**TASK DATA**
* * * * * * *

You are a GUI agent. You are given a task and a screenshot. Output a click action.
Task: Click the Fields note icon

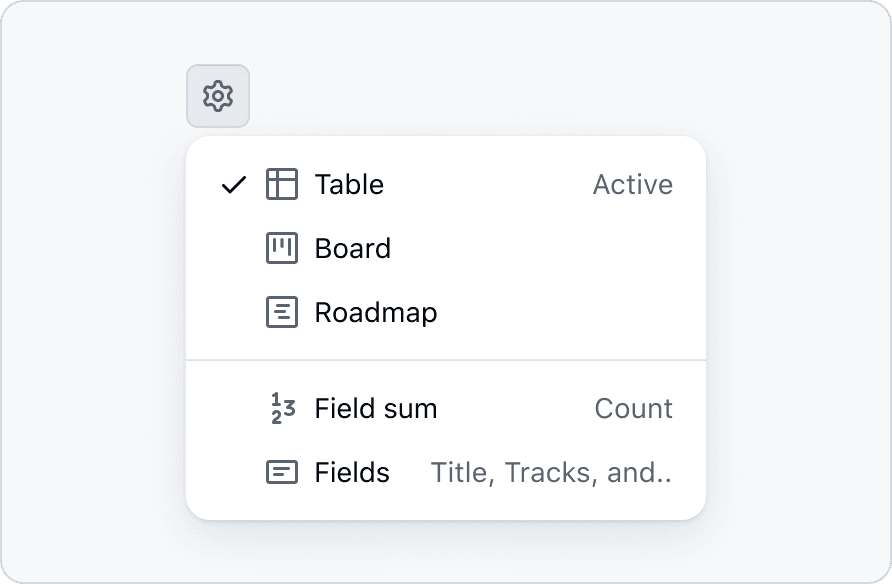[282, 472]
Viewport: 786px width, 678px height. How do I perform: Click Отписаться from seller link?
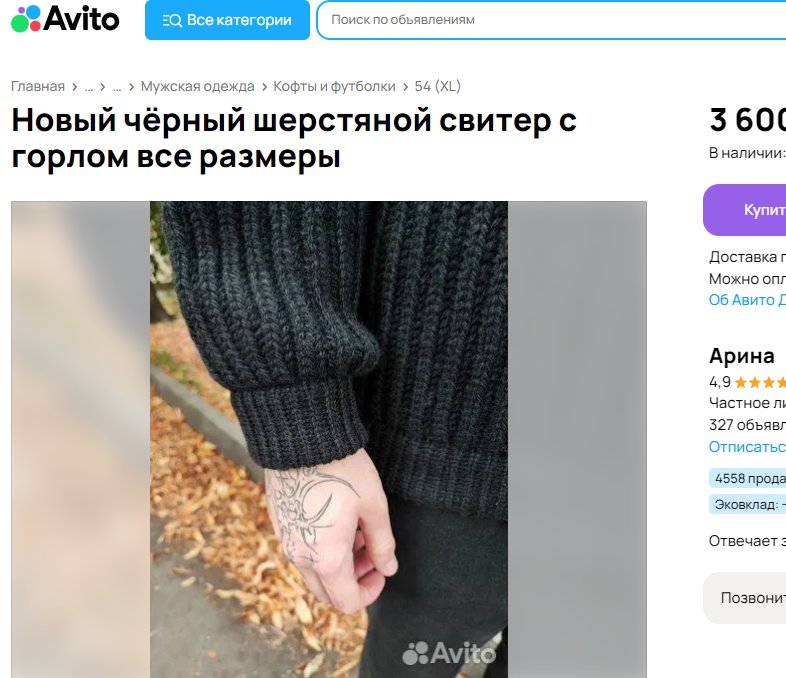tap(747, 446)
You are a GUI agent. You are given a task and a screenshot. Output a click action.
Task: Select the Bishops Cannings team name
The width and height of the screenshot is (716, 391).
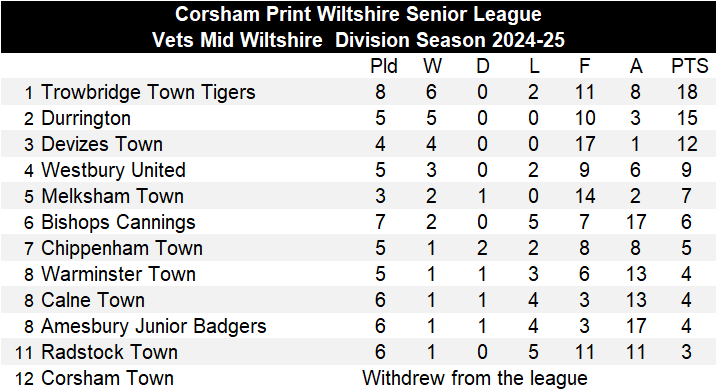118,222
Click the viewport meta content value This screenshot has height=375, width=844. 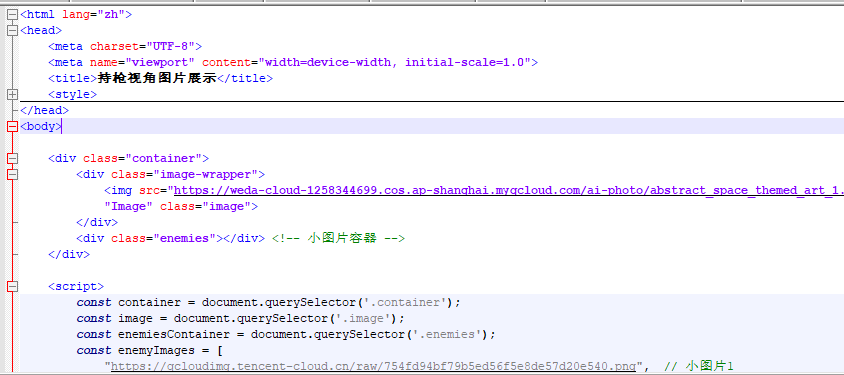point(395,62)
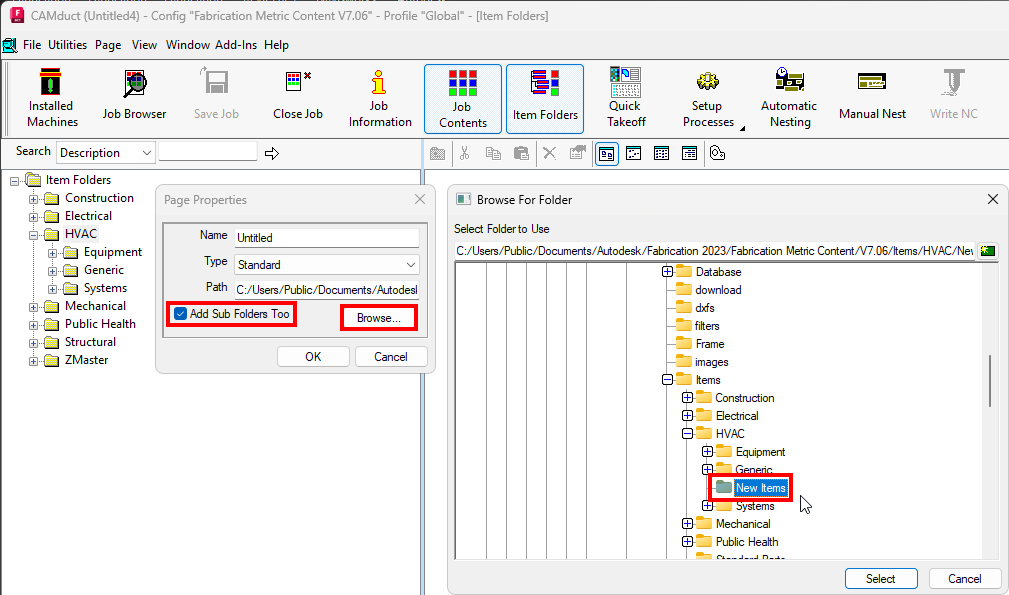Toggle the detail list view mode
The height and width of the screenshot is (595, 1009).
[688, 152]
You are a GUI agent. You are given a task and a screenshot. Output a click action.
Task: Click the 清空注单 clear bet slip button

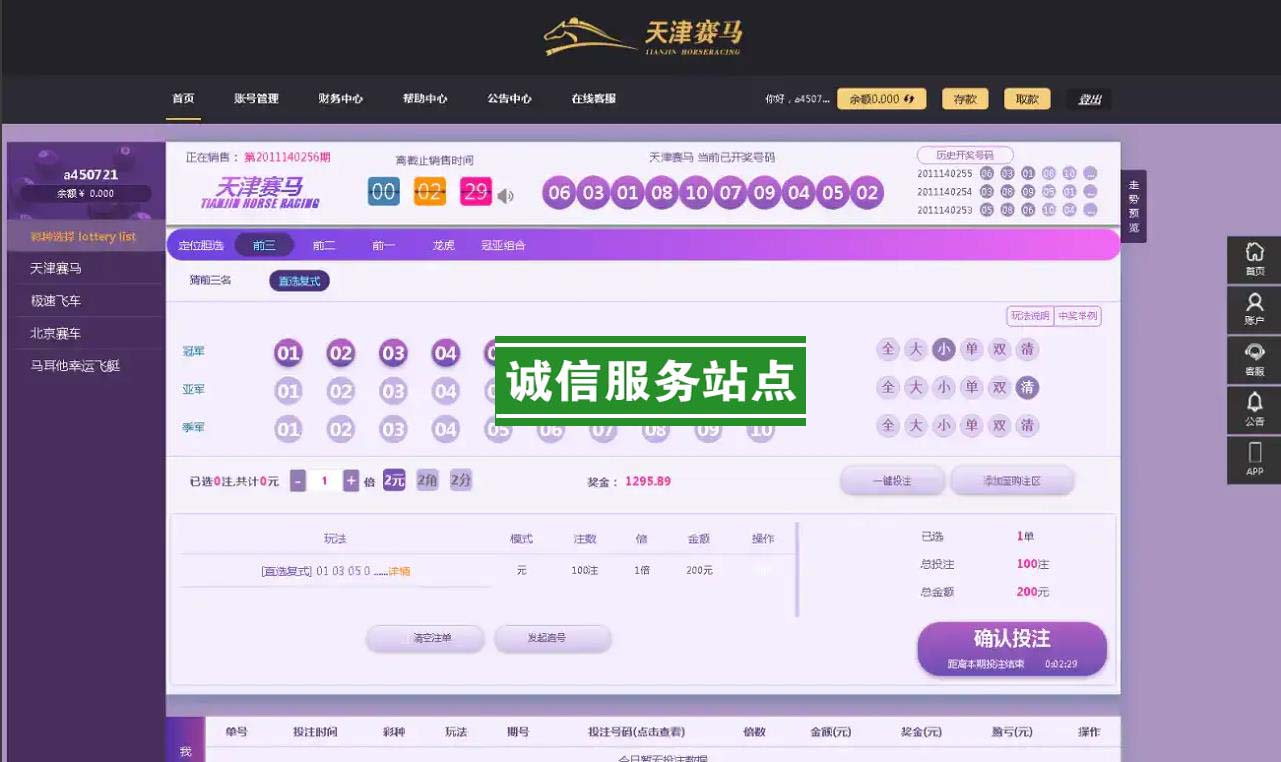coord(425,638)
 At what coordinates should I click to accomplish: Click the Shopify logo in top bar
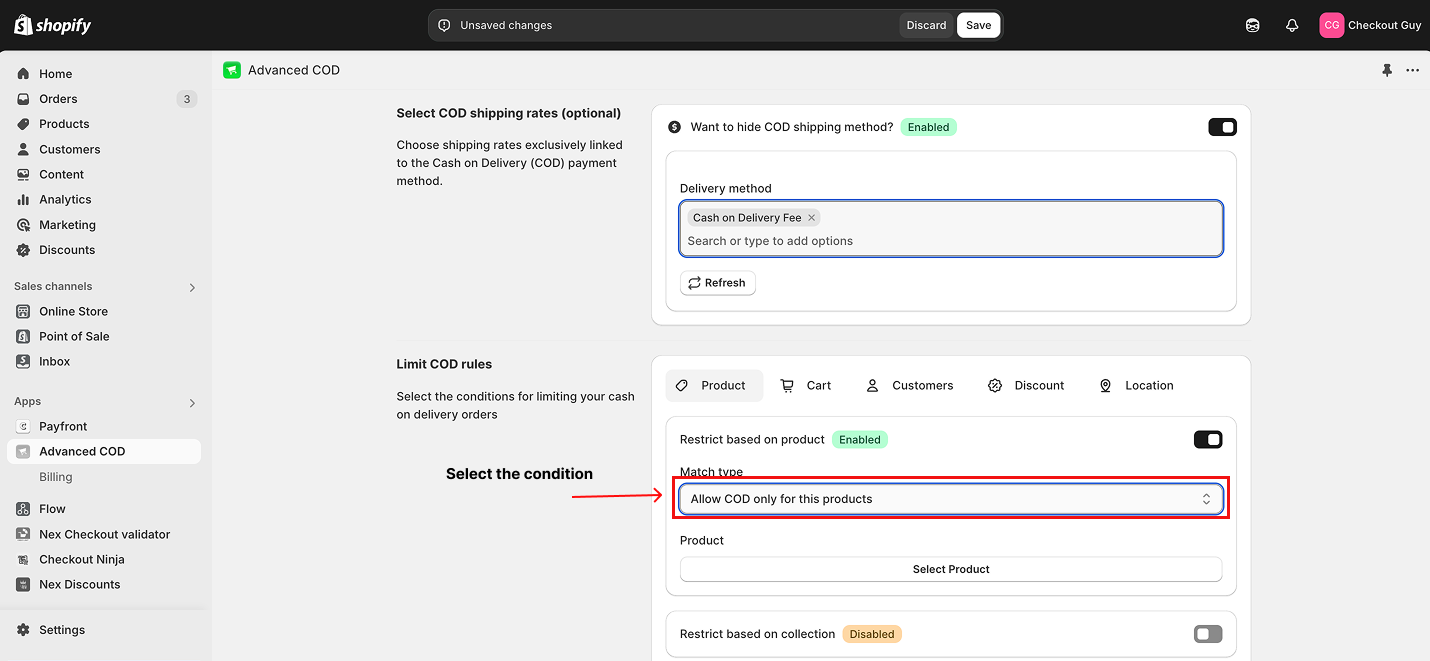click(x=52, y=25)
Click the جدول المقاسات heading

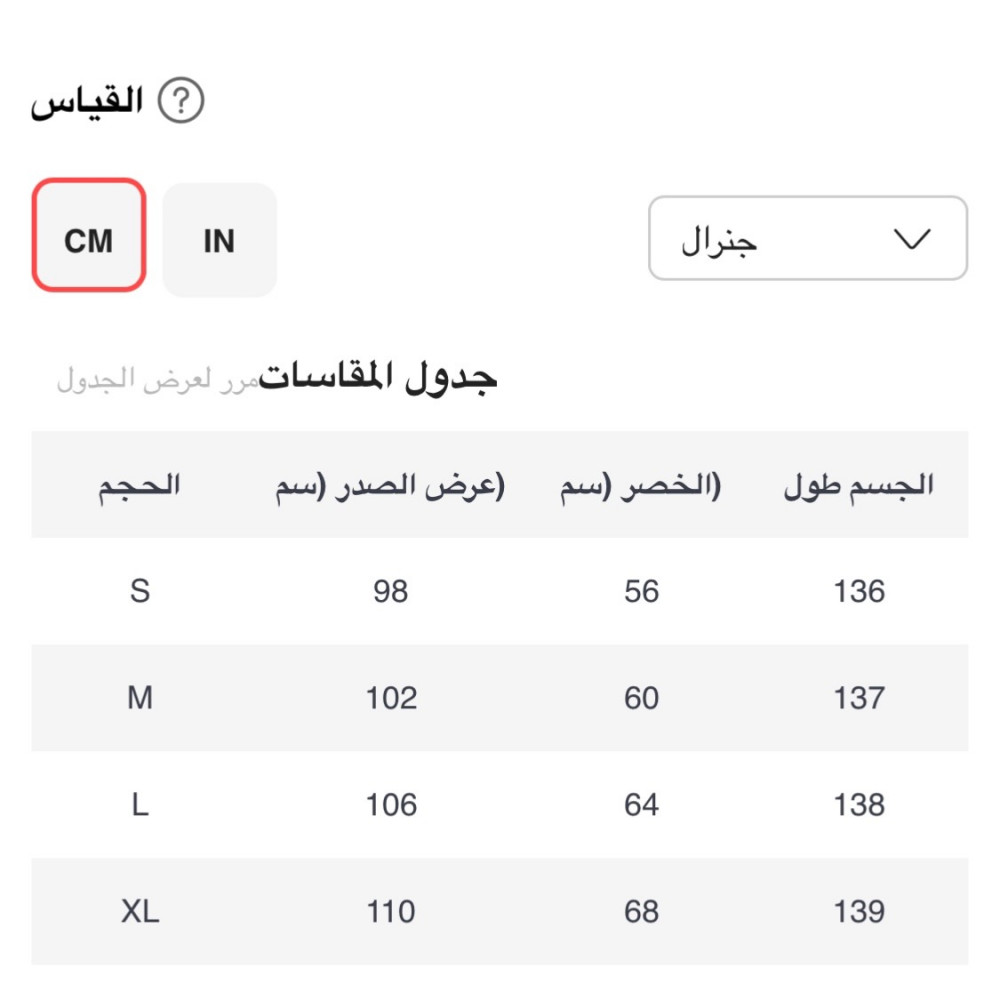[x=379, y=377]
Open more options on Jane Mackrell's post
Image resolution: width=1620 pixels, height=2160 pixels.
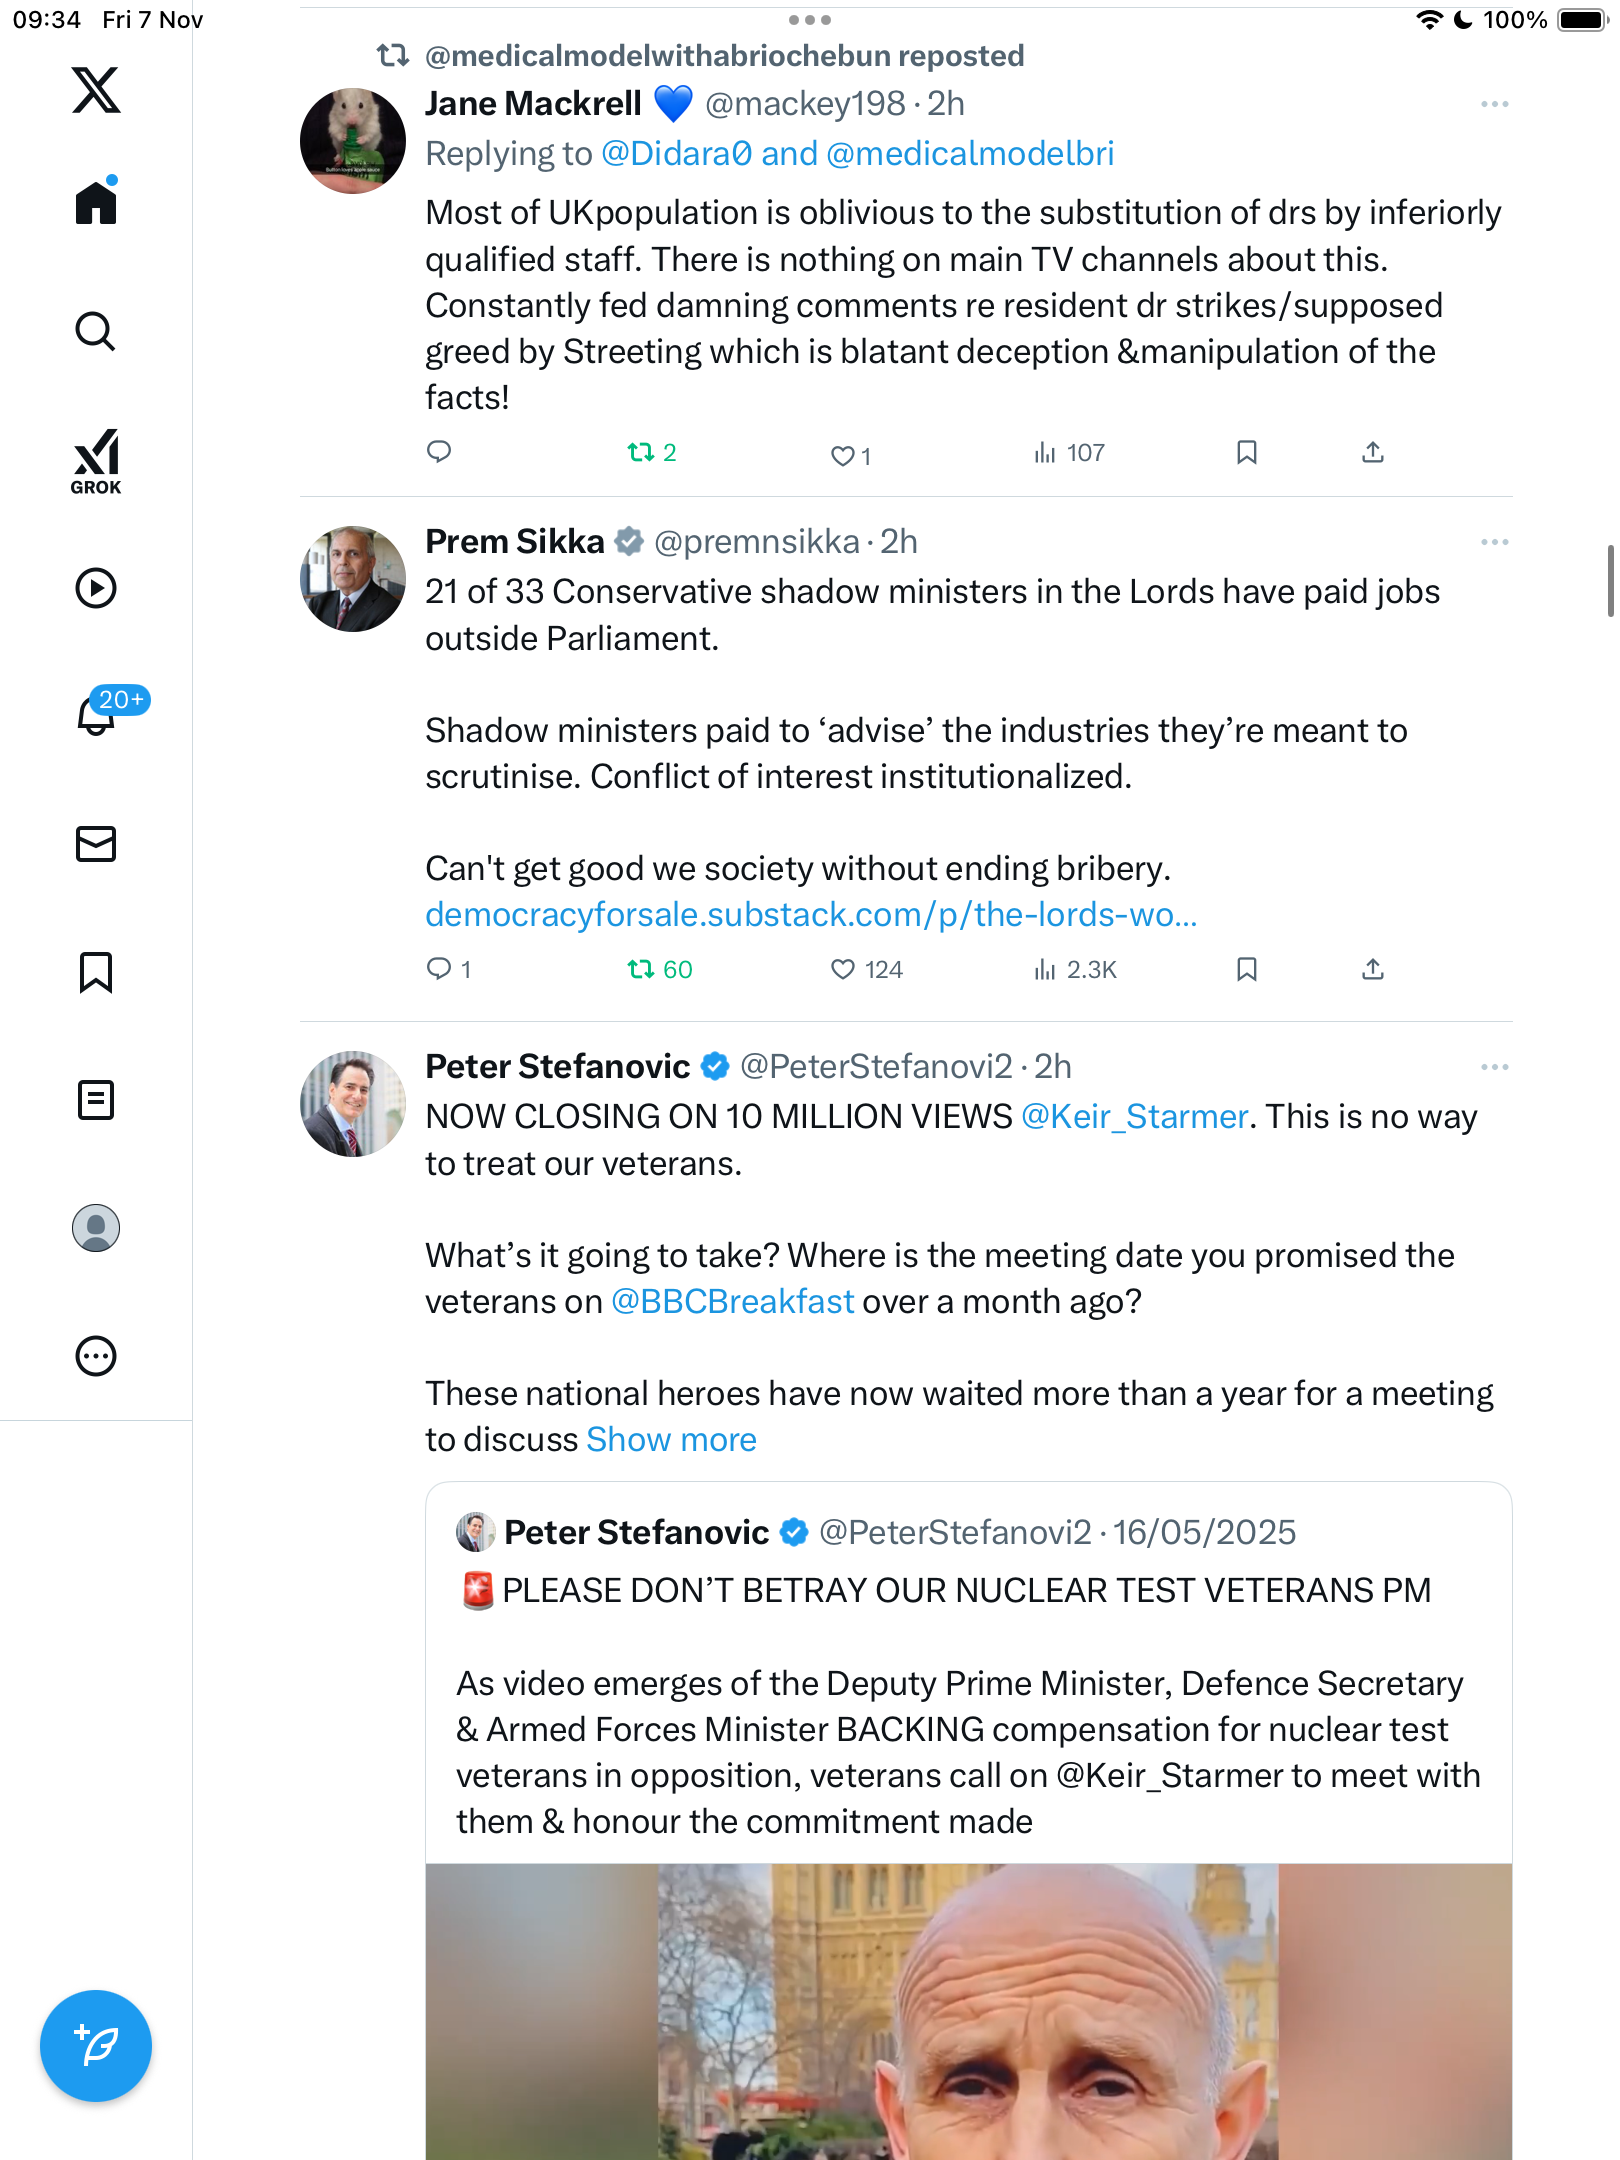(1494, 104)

* * * * * * *

**YOUR ASSIGNMENT**
Beginning with the line in which "At what coordinates" appears, repeat exactly each line down to the close of the material, leaving every picture out.

**TASK OUTPUT**
 At what coordinates should I click to accomplish: Click the Shopify logo in top bar
click(x=52, y=25)
Click the جدول المقاسات heading

[x=379, y=377]
Open more options on Jane Mackrell's post
Image resolution: width=1620 pixels, height=2160 pixels.
(1494, 104)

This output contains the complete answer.